Step 3: Plot the 3 numerators on a number line, with the numerators of F and S (90 and 55) on the ends and M's numerator (66) in the middle.
F 90-----------------66------------------55 S

Step 4: Calculate the distances between the numerators.
F 90-------24--------66--------11-------55 S

Step 5: Determine the ratio in the mixture.
The ratio of F to S in the mixture is the RECIPROCAL of the distances in red.
F:S = 11:24.

Since F:S = 11:24, and the actual total volume = 35 liters, the actual volume of F = 11 liters, and the actual volume of S = 24 liters, so that F+S = 11+24 = 35 liters.

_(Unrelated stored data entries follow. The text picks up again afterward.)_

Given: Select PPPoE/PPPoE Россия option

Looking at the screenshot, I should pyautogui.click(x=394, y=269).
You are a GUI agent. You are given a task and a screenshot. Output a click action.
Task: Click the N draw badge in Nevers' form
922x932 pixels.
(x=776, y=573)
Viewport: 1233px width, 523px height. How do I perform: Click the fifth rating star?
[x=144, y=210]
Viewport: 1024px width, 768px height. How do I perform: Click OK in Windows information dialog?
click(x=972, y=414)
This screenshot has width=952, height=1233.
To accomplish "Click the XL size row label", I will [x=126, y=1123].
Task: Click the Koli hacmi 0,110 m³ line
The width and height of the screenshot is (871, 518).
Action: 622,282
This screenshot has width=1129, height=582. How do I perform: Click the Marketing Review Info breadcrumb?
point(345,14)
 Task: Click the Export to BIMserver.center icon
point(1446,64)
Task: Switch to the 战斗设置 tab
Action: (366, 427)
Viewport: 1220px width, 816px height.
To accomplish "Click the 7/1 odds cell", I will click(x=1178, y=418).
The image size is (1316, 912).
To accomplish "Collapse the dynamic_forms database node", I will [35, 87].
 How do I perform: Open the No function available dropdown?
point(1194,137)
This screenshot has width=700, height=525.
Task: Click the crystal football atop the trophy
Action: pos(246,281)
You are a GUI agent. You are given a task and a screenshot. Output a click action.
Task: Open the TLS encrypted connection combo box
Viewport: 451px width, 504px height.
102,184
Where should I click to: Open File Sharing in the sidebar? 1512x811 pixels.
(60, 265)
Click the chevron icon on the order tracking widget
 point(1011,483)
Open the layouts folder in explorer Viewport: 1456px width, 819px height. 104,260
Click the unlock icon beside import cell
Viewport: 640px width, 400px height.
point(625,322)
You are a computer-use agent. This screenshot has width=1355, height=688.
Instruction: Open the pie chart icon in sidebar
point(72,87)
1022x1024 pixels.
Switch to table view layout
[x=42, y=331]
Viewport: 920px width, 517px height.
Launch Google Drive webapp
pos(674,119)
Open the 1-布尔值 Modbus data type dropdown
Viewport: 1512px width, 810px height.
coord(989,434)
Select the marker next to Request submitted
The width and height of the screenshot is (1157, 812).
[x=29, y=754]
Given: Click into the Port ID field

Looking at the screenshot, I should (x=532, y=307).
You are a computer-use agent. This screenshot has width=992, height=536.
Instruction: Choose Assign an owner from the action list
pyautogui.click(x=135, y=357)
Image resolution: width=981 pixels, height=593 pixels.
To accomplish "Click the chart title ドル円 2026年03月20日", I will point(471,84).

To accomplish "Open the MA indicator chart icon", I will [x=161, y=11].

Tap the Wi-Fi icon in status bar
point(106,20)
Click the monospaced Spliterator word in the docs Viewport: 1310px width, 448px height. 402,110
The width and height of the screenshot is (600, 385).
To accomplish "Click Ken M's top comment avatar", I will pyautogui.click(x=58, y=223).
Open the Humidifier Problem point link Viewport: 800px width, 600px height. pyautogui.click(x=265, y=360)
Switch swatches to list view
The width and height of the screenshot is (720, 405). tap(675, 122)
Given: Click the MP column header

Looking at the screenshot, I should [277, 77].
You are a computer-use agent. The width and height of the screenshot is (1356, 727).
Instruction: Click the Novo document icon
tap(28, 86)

For two other problems that I solved with alligation, check here:

https://www.beatthegmat.com/ratios-fract ... tml#484583

@GMATGuruNY :
I was able to understand alligation, but my point was to see if my method can actually work.
And you have also added another mixture question to help me relate. Wow, thanks

Deepthi Subbu wrote:@GMATGuruNY :
I was able to understand alligation, but my point was to see if my method can actually work.
And you have also added another mixture question to help me relate. Wow, thanks

You correctly determined that the final mixture is composed of 28 liters of spirit and 7 liters of water.
Here's how we could use this information to solve algebraically:

Spirit:
First vessel:
Since spirit:water = 8:3, and 8+3 = 11, the amount of spirit in the first vessel = (8/11)F.
Second vessel:
Since spirit:water = 5:1, and 5+1 = 6, the amount of spirit in the second vessel = (5/6)S.
Since the mixture contains 28 liters of spirit, we get:
(8/11)F + (5/6)S = 28.

Water:
First vessel:
Since spirit:water = 8:3, and 8+3 = 11, the amount of water in the first vessel = (3/11)F.
Second vessel:
Since spirit:water = 5:1, and 5+1 = 6, the amount of water in the second vessel = (1/6)S.
Since the mixture contains 7 liters of water, we get:
(3/11)F + (1/6)S = 7.

Multiplying the second equation by 5, we get:
(15/11)F + (5/6)S = 35.

Subtracting the first equation from the second, we get:
[ (15/11)F + (5/6)S ] - [ (8/11)F + (5/6)S ] = 35-28
(7/11)F = 7
F = 11.

Thus, the mixture contains 11 liters from the first vessel.